* _Task description_:
Repeat the rows below word for word, from the line containing "Image resolution: width=232" down to the line containing "Action: 8,151", including both of those lines.

* _Data to process_:

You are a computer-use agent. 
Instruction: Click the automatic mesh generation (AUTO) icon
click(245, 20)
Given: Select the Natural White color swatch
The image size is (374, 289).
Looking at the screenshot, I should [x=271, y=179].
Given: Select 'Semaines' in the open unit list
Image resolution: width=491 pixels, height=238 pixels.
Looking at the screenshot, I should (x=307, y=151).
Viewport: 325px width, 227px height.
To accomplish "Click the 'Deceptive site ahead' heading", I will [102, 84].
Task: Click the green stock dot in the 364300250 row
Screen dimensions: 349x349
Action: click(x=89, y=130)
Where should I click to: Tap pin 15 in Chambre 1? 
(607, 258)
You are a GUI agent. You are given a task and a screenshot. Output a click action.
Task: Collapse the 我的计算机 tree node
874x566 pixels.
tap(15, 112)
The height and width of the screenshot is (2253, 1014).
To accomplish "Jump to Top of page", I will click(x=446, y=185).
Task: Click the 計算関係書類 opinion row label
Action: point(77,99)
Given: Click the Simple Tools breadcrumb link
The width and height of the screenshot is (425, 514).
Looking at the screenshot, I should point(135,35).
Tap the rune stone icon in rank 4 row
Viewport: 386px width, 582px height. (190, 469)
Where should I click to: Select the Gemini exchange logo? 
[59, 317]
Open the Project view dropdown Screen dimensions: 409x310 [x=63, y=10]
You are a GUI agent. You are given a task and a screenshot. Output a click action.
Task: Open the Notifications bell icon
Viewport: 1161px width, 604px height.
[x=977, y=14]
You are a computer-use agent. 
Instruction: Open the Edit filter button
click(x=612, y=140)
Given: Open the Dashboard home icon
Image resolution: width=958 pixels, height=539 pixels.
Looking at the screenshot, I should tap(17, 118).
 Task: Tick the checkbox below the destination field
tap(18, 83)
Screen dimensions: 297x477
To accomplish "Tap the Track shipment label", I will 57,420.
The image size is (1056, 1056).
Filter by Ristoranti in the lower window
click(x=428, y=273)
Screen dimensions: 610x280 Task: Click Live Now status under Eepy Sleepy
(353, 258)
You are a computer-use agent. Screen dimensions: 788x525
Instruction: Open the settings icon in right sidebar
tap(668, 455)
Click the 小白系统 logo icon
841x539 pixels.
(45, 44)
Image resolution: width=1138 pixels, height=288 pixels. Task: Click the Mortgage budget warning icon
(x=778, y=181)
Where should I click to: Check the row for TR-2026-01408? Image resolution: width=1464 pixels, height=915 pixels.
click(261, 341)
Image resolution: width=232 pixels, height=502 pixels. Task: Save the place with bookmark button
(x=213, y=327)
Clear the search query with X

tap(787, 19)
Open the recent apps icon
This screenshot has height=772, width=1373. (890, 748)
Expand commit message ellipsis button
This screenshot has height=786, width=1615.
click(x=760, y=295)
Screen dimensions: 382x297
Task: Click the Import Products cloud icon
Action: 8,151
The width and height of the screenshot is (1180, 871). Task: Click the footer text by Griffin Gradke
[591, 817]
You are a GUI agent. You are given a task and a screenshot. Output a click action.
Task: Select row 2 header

* _Result_:
Image resolution: width=232 pixels, height=502 pixels. Task: Save the place with bookmark button
(x=213, y=327)
Clear the search query with X

tap(787, 19)
Open the recent apps icon
This screenshot has height=772, width=1373. (890, 748)
Expand commit message ellipsis button
This screenshot has height=786, width=1615.
click(x=760, y=295)
Screen dimensions: 382x297
Task: Click the Import Products cloud icon
Action: 8,151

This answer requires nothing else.